Gods of Howl Mountain takes us far down onto the Southern Literary Trail, deep into the mountains of North Carolina. Taylor Brown has created a very dark, intense, somewhat mysterious tale of bootlegging, clan wars and folk healing set in the turbulent 1950s.
Rory Docherty, a Korean War hero, has returned home to live with his grandmother, a folk healer. There he runs whiskey for one of the most powerful bootleggers in the mountains. It is also where he fights his demons – from the war, the loss of his men and his leg, the past that took his father from him at the hands of his own mother. This is a very noir, but realistic, look at the mountain folk of the south throughout twentieth century – not just the 1950s but even, somewhat, today. There are secrets, mysteries, the unknown, that are easier to hide in the mountains than they are in the open land.
This is not a “thriller” or even a suspense novel, but a slow moving tale of these mountain people.
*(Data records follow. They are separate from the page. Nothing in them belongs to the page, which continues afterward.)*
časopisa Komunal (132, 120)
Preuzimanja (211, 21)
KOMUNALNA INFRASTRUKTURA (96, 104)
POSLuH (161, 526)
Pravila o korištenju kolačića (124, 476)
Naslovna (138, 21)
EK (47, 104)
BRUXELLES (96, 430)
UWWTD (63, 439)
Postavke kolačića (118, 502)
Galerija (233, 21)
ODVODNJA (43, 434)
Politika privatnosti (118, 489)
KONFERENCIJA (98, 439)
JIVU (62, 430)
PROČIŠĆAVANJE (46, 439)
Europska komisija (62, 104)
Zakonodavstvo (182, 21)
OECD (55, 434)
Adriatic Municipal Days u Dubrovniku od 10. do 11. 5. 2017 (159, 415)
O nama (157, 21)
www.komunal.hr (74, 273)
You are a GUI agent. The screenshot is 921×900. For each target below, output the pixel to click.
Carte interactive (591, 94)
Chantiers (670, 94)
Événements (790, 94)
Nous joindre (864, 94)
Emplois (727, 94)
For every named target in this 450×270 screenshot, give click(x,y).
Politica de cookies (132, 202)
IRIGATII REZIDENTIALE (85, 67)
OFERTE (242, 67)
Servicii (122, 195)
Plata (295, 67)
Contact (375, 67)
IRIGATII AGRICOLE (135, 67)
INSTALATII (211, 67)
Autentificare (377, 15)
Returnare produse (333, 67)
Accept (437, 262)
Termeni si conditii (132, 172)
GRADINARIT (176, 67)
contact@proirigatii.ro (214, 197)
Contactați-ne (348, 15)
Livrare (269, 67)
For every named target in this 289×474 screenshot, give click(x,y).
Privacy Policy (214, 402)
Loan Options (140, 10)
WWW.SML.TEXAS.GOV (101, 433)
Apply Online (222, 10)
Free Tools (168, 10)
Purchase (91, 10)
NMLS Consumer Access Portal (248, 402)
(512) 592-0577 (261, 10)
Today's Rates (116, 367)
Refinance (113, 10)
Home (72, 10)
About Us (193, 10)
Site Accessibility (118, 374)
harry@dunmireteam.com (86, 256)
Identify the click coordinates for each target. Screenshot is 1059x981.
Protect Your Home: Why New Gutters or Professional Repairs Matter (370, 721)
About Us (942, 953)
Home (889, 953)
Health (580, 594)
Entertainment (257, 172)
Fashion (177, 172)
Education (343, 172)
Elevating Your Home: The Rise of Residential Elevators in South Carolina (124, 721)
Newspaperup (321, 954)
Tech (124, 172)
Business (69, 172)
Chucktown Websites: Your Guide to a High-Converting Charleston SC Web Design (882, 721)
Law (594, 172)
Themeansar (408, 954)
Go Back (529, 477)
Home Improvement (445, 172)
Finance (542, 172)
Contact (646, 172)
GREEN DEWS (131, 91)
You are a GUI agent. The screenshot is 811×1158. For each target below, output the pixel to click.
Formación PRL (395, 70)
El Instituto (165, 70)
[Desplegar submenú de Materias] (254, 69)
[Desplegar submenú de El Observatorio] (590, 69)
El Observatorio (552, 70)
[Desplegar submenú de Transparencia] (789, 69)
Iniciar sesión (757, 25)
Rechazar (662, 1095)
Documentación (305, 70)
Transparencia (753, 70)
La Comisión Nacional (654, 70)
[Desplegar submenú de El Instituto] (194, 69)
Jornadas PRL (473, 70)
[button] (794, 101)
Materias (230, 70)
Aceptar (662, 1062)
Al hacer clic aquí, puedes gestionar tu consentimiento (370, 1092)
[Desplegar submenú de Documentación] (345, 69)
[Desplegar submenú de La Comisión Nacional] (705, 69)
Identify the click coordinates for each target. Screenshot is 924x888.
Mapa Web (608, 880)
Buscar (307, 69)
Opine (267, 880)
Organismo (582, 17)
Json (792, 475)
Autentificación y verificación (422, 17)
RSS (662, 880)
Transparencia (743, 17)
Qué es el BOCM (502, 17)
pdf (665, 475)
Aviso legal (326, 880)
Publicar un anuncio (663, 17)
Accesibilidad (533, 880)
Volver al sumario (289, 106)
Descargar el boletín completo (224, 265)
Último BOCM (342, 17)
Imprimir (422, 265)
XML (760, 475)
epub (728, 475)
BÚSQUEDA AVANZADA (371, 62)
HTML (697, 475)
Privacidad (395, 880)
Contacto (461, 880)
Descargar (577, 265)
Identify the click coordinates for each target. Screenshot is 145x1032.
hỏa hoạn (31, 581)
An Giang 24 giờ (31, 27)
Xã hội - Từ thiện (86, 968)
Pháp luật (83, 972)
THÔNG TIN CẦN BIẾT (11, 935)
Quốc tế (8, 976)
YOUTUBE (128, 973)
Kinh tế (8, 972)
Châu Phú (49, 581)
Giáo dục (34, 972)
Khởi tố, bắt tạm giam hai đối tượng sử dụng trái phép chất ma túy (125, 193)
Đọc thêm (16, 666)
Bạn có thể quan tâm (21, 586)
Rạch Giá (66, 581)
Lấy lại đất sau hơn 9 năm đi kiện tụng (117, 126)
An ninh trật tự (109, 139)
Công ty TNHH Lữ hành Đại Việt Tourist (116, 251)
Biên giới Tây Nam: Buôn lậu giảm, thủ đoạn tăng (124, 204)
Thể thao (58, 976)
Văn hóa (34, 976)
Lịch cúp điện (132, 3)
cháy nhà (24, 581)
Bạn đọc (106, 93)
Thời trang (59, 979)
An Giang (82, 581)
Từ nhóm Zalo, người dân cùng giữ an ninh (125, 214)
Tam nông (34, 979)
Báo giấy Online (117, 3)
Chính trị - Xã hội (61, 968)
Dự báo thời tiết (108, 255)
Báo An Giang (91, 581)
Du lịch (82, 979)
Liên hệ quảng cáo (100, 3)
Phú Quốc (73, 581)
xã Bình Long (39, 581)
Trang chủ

There were times that I felt there was too much emphasis on description and too little on the actual plot. However, southern writers tend to be more descriptive and disquisitional so that should be taken into account.
Brown has been compared to Wiley Cash and Cormac McCarthy, both of whom are favorite authors of mine. Although all three write dark, atmospheric tales set in the south, there is a depth that is missing in this Brown novel that would prohibits it being placed in a category with the others. I do see a similarity between Brown’s characters and those of Flannery O’Connor; whether or not that is intentional or a product of southern literature, I’m unsure.
Gods of Howl Mountain is not going to be a book for everyone, however, if you like good, narrative fiction with great detail to character development and setting, then you will enjoy reading Taylor Brown. 3.5 stars rounded up to 4 for quality.